Ranita Ray, Ph.D.
Associate Professor of Sociology
Ranita Ray (she/her) joined the UNLV faculty in 2013 after completing her doctoral studies in the same year. Ray is a feminist ethnographer of children/youth, schooling, economic margianlization, gender, and racial dominance.
Ray's book, The Making of a Teenage Service Class: Poverty and Mobility in an American City (University of California Press, 2018), challenges common wisdom that targeting “risk behaviors” such as drugs, gangs, violence, and teen parenthood among youth is key to breaking the cycle of economic and racial marginalization. This book is based on her dissertation work (partially funded by a National Science Foundation Dissertation Improvement Grant). The book has received numerous awards and recognitions from the American Sociological Association (ASA), Society for the Study of Social Problems (SSSP), and Pacific Sociological Association (PSA):
- 2018 Winner, C. Wright Mills Award
- 2020 Winner, Pacific Sociological Association Distinguished Scholarship Award
- 2019 Honorable Mention, ASA Section on Race, Gender, and Class Distinguished Contribution to Scholarship Book.
- 2020 Finalist, ASA Sociology of Education Bourdieu Best Book Award.
You can watch her TEDx Talk to learn more about the book.
Ray has published journal articles on various issues related to children/youth and urban inequalities including:
She has published several other book chapters on urban issues, youth, education, and human rights, and co-authored a book titled As The Leaves Turn Gold: Aging Experiences of Asian Americans (Rowman & Littlefield Publishers, 2012)--an account of the aging experiences of Asians Americans in the U.S.

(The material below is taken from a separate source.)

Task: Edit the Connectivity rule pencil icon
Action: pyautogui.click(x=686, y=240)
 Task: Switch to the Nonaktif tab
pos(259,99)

With support from NAEd/Spencer Foundation (as a 2019 Postdoctoral Fellow), Ray is currently preparing a new book manuscript drawing on a neighborhood based longitudinal and multi-sited ethnography which began in summer 2016 in Las Vegas. Ray is combining her immersive ethnography with in-depth interviews and archival data to understand the complex relationship between schooling, policing, gender, and racial dominance. Ray began preparing her book manuscript as a Racial Democracy, Crime and Justice Network Summer Institute Research Fellow at Rutgers University in 2018.
She is also actively involved in community-oriented research projects.
Teaching and Mentoring
Ray is currently working with graduate students interested in ethnography; race, gender and class inequalities; youth; and policing.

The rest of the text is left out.